I honestly think this show would benefit from more natural, surveillance-style footage in the style of Real World or my latest obsession Summer House as opposed to setting up conversations between players that are solely about the competition. We’re already familiar with how most of these vets play the game. It’s about time we see what these guys do when they’re not working out or discussing strategy (or doing an occasional funny bit for the camera). Just some food for thought for whichever person at MTV happens to read these recaps! But let’s get into the meat of this week’s episode, shall we?
This week’s drama centers primarily around two “betrayals.” Tori, aware that she’s on a garbage team, makes a deal with CT, who only has two teammates on Sapphire, to work together at the next challenge. I use quotation marks because I really don’t think Tori made this alliance to sabotage Emerald as much as to protect her team from losing another guy at the upcoming elimination. I could be giving her too much credit, but she seems like a very simpleminded strategist. Regardless, Devin, a master manipulator, expects Tori to still do work for her old teammates, mainly him, at her own expense.
This misunderstanding comes to a head during Boom Raiders, a familiar Hall Brawl-like challenge where the teams have to run through aisles that meet at the center, stealing sticks of dynamite from each other’s stations and placing them on their own. To add to the chaos, you have Kyle making yet another crucial “mistake” during this challenge that makes us all wonder whether he’s the least discreet snake in Challenge history or whether he truly just doesn’t understand simple ass instructions.
I really don’t know if adrenaline does something to Kyle’s eyesight or if he still has water lodged in his ears from one of the earlier challenges. But this man literally ruins the Ruby–Sapphire alliance in a matter of seconds by stealing a stick of dynamite from Sapphire’s station instead of Emerald’s, who they were both originally targeting. I would personally never appear on television again if I had to hear from Nelson, out of all people, how stupid I am. Side note, I did appreciate Nelson finally yelling at Kyle for his lack of contribution to the Ruby Cell. It’s been easy for the guys to lay all the blame on Big T or Amanda. But Kyle has thoroughly sucked for the past four weeks and is overdue for a public lashing.
There’s also some back-and-forth between Tori and Devin from the sidelines. Their whole conflict in this episode is predicated on the fact that they’re “best friends.” This show truly makes me feel crazy regarding everyone’s relationships and the word friend.
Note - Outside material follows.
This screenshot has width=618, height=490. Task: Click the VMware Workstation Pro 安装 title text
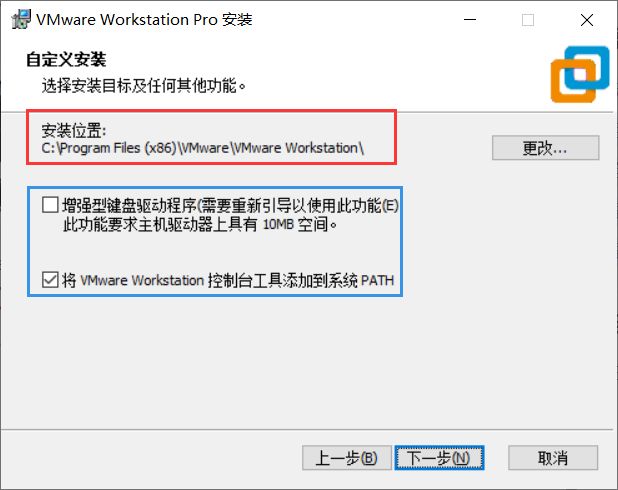pos(144,19)
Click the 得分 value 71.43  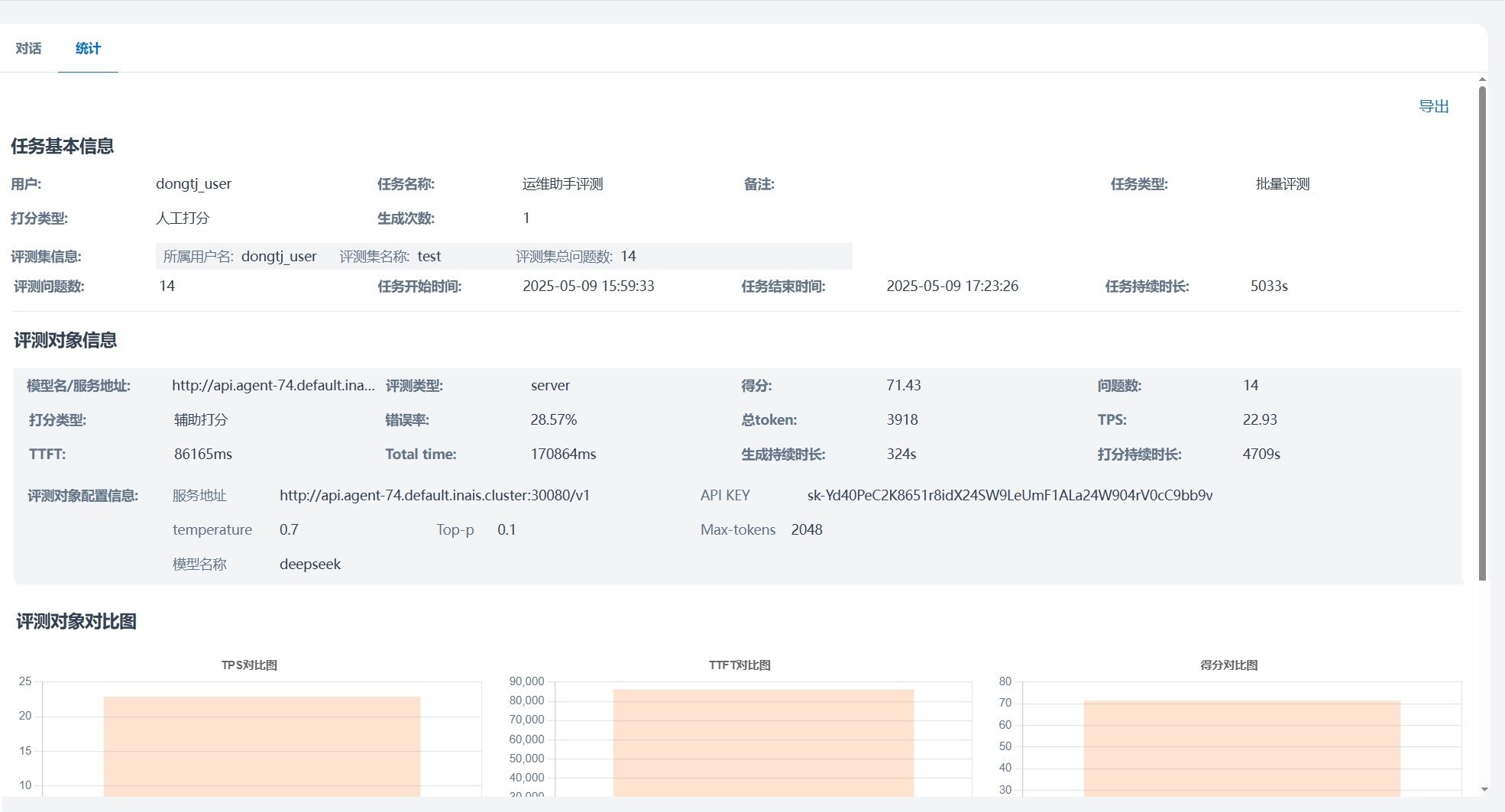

I get that relationships become very intense within the microcosm of this show, but Tori and Devin’s whole thing last season was that they hated each other. Like, can we roll back the tapes, please? Going from enemies to best friends in less than a year is just not a jump I’m willing to buy, even on this program.
Devin also keeps asserting that he’s been looking out for Tori this entire game as if everyone wasn’t a part of a huge vet alliance for half of the season that was also carrying him. Tori’s also had immunity for the past month when she was on the Emerald Cell, so why are we acting like they don’t have a symbiotic relationship?
This all comes down to Devin’s inability to fathom anyone else, especially a woman, using their brain on this show. You truly have to be an awful person if I’m defending Tori from your wrath. But Devin legitimately thinks he’s the only person allowed to think, and I hate watching women be told they can’t think!
Likewise, after Team Sapphire wins the challenge, Devin ends up guilting Tori for, I don’t know, trying to save her already crappy team? Tori’s defense is that she’s on a sinking ship and can’t afford to lose any more guys. There’s also no way she will end up on the Emerald Cell again unless by a miracle, so she has to look out for herself. These are all perfectly reasonable answers that she should stand by, but she lets Devin do that whole “you’re selfish” bullshit that truly would not even register in my ears. But Tori, who’s a weaker woman than I, starts feeling genuinely bad and begins to cry.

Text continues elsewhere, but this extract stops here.